First we have to make new_data, which is a data-frame with a sample of values from each predictor variable. modelr's data_grid() function can do this.
new_data <- data_grid(iris, Sepal.Length, Species)
new_data
#> # A tibble: 105 × 2
#> Sepal.Length Species
#> <dbl> <fctr>
#> 1 4.3 setosa
#> 2 4.3 versicolor
#> 3 4.3 virginica
#> 4 4.4 setosa
#> 5 4.4 versicolor
#> 6 4.4 virginica
#> 7 4.5 setosa
#> 8 4.5 versicolor
#> 9 4.5 virginica
#> 10 4.6 setosa
#> # ... with 95 more rowsNow we do the prediction and combine the predictions with new_data.

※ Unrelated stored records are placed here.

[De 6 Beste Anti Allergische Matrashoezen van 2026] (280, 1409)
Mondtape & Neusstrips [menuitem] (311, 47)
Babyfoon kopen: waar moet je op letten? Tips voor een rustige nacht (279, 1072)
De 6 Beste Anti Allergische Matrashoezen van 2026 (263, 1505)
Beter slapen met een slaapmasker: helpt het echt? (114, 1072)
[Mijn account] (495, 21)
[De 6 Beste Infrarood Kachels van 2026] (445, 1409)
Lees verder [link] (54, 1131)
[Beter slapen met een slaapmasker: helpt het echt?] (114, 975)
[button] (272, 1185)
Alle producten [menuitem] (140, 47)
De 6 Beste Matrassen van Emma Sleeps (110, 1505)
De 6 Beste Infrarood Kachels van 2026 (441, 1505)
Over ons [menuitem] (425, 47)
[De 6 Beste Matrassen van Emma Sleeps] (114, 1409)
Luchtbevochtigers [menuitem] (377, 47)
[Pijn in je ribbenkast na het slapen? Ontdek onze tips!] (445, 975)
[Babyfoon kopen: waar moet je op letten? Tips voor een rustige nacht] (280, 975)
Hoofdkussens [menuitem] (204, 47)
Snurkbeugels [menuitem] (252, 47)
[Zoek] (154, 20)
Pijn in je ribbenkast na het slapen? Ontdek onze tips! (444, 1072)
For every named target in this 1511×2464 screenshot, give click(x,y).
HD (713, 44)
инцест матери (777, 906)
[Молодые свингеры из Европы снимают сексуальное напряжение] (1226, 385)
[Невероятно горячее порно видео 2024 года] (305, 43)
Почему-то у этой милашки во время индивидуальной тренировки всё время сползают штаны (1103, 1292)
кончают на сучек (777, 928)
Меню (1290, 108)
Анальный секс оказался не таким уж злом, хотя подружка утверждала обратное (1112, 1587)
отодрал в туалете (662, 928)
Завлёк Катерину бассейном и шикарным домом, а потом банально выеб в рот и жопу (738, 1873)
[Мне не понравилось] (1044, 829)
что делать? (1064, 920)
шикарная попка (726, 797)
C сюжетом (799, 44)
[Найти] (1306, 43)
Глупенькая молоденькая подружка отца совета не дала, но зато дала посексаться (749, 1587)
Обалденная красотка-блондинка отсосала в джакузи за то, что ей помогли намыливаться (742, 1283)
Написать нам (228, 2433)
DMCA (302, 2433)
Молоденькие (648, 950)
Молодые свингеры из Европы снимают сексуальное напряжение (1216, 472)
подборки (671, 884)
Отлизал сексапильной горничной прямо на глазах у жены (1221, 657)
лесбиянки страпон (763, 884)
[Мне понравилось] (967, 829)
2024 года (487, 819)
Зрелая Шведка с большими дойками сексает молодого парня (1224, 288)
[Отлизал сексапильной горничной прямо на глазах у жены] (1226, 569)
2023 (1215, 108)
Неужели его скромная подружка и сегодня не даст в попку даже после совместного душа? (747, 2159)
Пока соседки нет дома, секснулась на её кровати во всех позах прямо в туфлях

new_data_fits <- predict(model, new_data, interval = "confidence") %>%
as_data_frame() %>%
rename(Sepal.Width = fit)
new_data_fits
#> # A tibble: 105 × 3
#> Sepal.Width lwr upr
#> <dbl> <dbl> <dbl>
#> 1 2.864239 2.692433 3.036045
#> 2 2.246939 1.991598 2.502281
#> 3 2.443435 2.156459 2.730410
#> 4 2.944092 2.791537 3.096647
#> 5 2.278911 2.037749 2.520073
#> 6 2.466624 2.191290 2.741958
#> 7 3.023945 2.889852 3.158037
#> 8 2.310883 2.083808 2.537958
#> 9 2.489813 2.226079 2.753546
#> 10 3.103798 2.987006 3.220589
#> # ... with 95 more rows
# Combine the two data-frames above
model_predictions <- bind_cols(new_data, new_data_fits)
model_predictions
#> # A tibble: 105 × 5
#> Sepal.Length Species Sepal.Width lwr upr
#> <dbl> <fctr> <dbl> <dbl> <dbl>
#> 1 4.3 setosa 2.864239 2.692433 3.036045
#> 2 4.3 versicolor 2.246939 1.991598 2.502281
#> 3 4.3 virginica 2.443435 2.156459 2.730410
#> 4 4.4 setosa 2.944092 2.791537 3.096647
#> 5 4.4 versicolor 2.278911 2.037749 2.520073
#> 6 4.4 virginica 2.466624 2.191290 2.741958
#> 7 4.5 setosa 3.023945 2.889852 3.158037
#> 8 4.5 versicolor 2.310883 2.083808 2.537958
#> 9 4.5 virginica 2.489813 2.226079 2.753546
#> 10 4.6 setosa 3.103798 2.987006 3.220589
#> # ... with 95 more rowsWe are going to plot both the original data and the model predictions.
# First do the raw data.
ggplot(iris) +
aes(x = Sepal.Length, y = Sepal.Width, color = Species) +
geom_point() +
# Then the ribbons. Note the change in data source
geom_ribbon(aes(ymin = lwr, ymax = upr, color = NULL, group = Species),
data = model_predictions, alpha = .4, fill = "grey60") +
# Then a line for the predicted means.
geom_line(data = model_predictions, size = 1)We can see a problem... We are predicting responses at implausible values for setosa flowers. We fix this by calling data_grid() separately for each species. data_grid() respects the grouping in group_by(), so we can take advantage of that.
new_data2 <- iris %>%
group_by(Species) %>%
data_grid(Sepal.Length) %>%
ungroup()
# Same steps as before...
new_data_fits2 <- predict(model, new_data2, interval = "confidence") %>%
as_data_frame() %>%
rename(Sepal.Width = fit)
model_predictions2 <- bind_cols(new_data2, new_data_fits2)
ggplot(iris) +
aes(x = Sepal.Length, y = Sepal.Width, color = Species) +
geom_point() +
geom_ribbon(aes(ymin = lwr, ymax = upr, color = NULL, group = Species),
data = model_predictions2, alpha = .4, fill = "grey60") +
geom_line(data = model_predictions2, size = 1)This is virtually identical to the original quick interaction plot, but this is not always the case.